Courtisanes cultivées et libres
Dans la Grèce classique, les hétaïres occupent une place à part : ce ne sont ni des épouses citoyennes cloîtrées dans l’espace domestique, ni de simples esclaves, mais des femmes souvent affranchies, étrangères ou métèques, qui jouissent d’une certaine liberté sociale. Elles peuvent être instruites, pratiquer la musique, la poésie, la conversation savante ; on les invite aux banquets masculins, aux symposiums, dans les cercles politiques ou artistiques où les épouses citoyennes n’apparaissent jamais. Leur statut reste fragile et dépendant du bon vouloir de leurs protecteurs, mais elles disposent d’un espace d’action et de visibilité inhabituel pour des femmes.

Une hétaïre jouant au cottabe, source : Wikipédia
Même si elles ne relèvent pas du mythe, les hétaïres forment un véritable archétype culturel : celui de la femme autonome dans la cité, capable de discuter avec les hommes de philosophie, de poésie ou d’affaires, et parfois d’influencer durablement artistes et dirigeants.
La tradition prête ainsi à Phrynè, célèbre courtisane du IVᵉ siècle av. J.‑C., d’avoir servi de modèle au sculpteur Praxitèle pour une statue d’Aphrodite – sans que l’on puisse identifier avec certitude laquelle – et d’avoir été sauvée au tribunal (alors qu’elle était accusée de corrompre les jeunes femmes) lorsque son avocat dévoila sa beauté aux juges, épisode souvent repris dans l’iconographie.
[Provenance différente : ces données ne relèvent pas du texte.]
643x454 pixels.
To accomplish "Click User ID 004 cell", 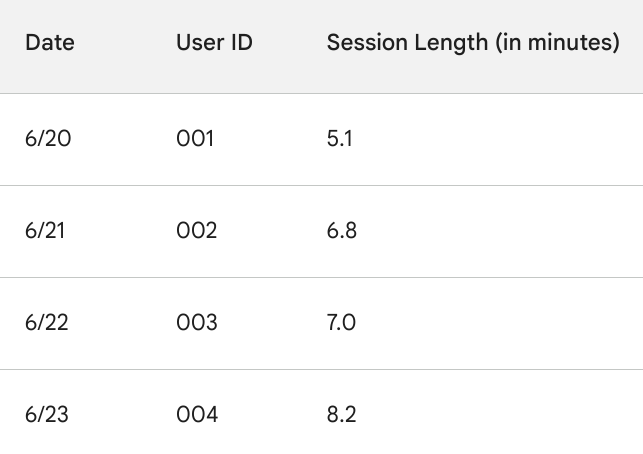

Aspasie de Milet, compagne de Périclès, est quant à elle mentionnée par les auteurs anciens pour son intelligence, son rôle dans les cercles intellectuels et son influence supposée sur la vie politique athénienne.

vase fermé muni de trois anses, environ 500 av. J.C.
Dans les images grecques, les hétaïres apparaissent surtout sur les vases attiques de banquet : femmes assises ou allongées près des convives, jouant de la lyre ou de l’aulos, servant le vin, dansant ou discutant. Ces scènes mêlent idéalisation et observation : les corps sont gracieux et sensuels, mais la gestuelle, les échanges de regards et la proximité avec les hommes suggèrent aussi leur rôle d’interlocutrices, de musiciennes, de compagnes de conversation. Entre fantasme érotique, sociabilité raffinée et espace rare de parole féminine, la figure de l’hétaïre cristallise ainsi les tensions de la société grecque autour du désir, du statut et de la liberté des femmes.
Les femmes de l’esprit : hétaïres, qiyan et geishas
Au croisement des cultures, cette figure de femme libre et experte dans les arts de la parole et du corps n’est pas propre à la Grèce. On la retrouve, sous d’autres noms, dans d’autres mondes.
Les hétaïres grecques
Dans l’Athènes classique, les hétaïres sont des femmes libres ou affranchies, souvent étrangères, éduquées et proches des cercles intellectuels : des figures comme Aspasie ou Phrynè apparaissent dans les sources pour leur esprit, leur conversation, leur rôle auprès des hommes de pouvoir, autant que pour leur beauté. Elles inspirent les sculpteurs, participent aux banquets et aux débats, et incarnent un féminin à la fois séduisant et pensant, à la marge de la citoyenneté mais au centre de la vie culturelle.
Les qiyān du monde omeyyade et abbasside
Dans les cours omeyyades puis abbassides, les qiyān sont des chanteuses-esclaves formées dès l’enfance à la musique, la poésie, l’improvisation, la rhétorique, parfois la danse. Leur statut juridique reste celui de captives, mais leur maîtrise artistique peut leur donner une influence réelle : certaines deviennent des personnalités renommées, capables de rivaliser avec les poètes de cour, et leur voix comme leur présence contribuent au prestige des califes et des élites. Elles cristallisent l’idéal d’une femme cultivée, virtuose, dont l’art fait rayonner la cour.
Les geishas du Japon Edo
Au Japon, à l’époque Edo, les geishas occupent un autre versant de cette figure : ce sont des artistes professionnelles, non des prostituées, spécialisées dans le chant, la musique (shamisen), la poésie, la cérémonie du thé, la conversation et l’étiquette raffinée. Leur rôle est de créer un espace de sociabilité esthétique où la beauté du geste, la qualité de l’écoute, le contrôle du corps et de la voix deviennent un art à part entière.
En rapprochant ces figures – hétaïres, qiyān, geishas – on voit se dessiner, à travers des contextes très différents, un même enjeu : celui de femmes qui, malgré des statuts juridiques et sociaux souvent contraints, acquièrent une visibilité et un pouvoir d’influence par la maîtrise du langage, du chant, de la musique et de la présence scénique.